= Beginning of Section =

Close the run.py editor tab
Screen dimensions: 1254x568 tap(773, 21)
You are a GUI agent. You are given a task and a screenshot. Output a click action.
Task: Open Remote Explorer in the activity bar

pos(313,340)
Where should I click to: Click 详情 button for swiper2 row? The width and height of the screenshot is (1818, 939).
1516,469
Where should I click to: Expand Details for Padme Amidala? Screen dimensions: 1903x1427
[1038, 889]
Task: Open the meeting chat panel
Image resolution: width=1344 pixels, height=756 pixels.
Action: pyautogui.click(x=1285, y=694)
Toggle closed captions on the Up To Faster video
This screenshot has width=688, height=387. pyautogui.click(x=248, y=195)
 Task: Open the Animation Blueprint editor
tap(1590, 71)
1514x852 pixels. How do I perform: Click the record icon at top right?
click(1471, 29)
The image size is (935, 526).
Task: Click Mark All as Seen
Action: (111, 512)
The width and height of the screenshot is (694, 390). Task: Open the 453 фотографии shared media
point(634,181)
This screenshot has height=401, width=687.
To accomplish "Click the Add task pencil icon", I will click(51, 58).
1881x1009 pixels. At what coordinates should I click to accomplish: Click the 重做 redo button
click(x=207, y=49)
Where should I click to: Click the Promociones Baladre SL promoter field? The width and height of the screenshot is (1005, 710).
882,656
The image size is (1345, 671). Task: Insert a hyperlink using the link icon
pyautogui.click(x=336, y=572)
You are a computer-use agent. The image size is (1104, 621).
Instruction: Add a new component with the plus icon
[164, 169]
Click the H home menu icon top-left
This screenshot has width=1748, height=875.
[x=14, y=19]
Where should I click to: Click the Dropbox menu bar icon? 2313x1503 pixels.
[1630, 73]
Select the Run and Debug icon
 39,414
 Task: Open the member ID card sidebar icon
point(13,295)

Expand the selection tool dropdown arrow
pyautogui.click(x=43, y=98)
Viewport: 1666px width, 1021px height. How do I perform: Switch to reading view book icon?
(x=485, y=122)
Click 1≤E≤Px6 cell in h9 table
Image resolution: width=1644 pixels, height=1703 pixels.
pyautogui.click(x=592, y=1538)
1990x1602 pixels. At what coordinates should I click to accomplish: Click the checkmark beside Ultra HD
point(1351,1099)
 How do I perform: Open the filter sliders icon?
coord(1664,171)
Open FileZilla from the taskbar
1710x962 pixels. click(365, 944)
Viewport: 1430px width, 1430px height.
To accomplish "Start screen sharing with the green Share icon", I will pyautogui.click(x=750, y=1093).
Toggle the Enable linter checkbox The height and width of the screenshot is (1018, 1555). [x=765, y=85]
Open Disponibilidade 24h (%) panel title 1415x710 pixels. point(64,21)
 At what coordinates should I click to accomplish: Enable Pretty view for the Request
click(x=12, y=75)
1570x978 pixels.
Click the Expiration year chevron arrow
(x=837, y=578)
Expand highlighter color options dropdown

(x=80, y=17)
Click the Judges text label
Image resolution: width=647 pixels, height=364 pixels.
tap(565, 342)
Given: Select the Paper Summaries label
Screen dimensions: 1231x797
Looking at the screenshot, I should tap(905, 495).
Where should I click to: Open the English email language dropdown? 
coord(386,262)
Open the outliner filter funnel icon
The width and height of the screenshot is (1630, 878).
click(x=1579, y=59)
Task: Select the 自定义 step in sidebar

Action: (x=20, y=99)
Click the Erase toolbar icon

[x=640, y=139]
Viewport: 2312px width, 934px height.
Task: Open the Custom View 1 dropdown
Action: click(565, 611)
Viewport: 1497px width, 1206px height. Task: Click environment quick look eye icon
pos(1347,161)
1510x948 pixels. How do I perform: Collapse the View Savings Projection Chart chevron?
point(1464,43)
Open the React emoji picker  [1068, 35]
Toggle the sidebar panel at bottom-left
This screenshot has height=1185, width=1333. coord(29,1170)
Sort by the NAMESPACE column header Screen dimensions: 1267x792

= End of Section =

• What you are asked to do: Lines from the one containing "1510x948 pixels. How" through the last line of the records, restated word for word: that is the whole response.

• Solution to the exercise:
1510x948 pixels. How do I perform: Collapse the View Savings Projection Chart chevron?
point(1464,43)
Open the React emoji picker  [1068, 35]
Toggle the sidebar panel at bottom-left
This screenshot has height=1185, width=1333. coord(29,1170)
Sort by the NAMESPACE column header Screen dimensions: 1267x792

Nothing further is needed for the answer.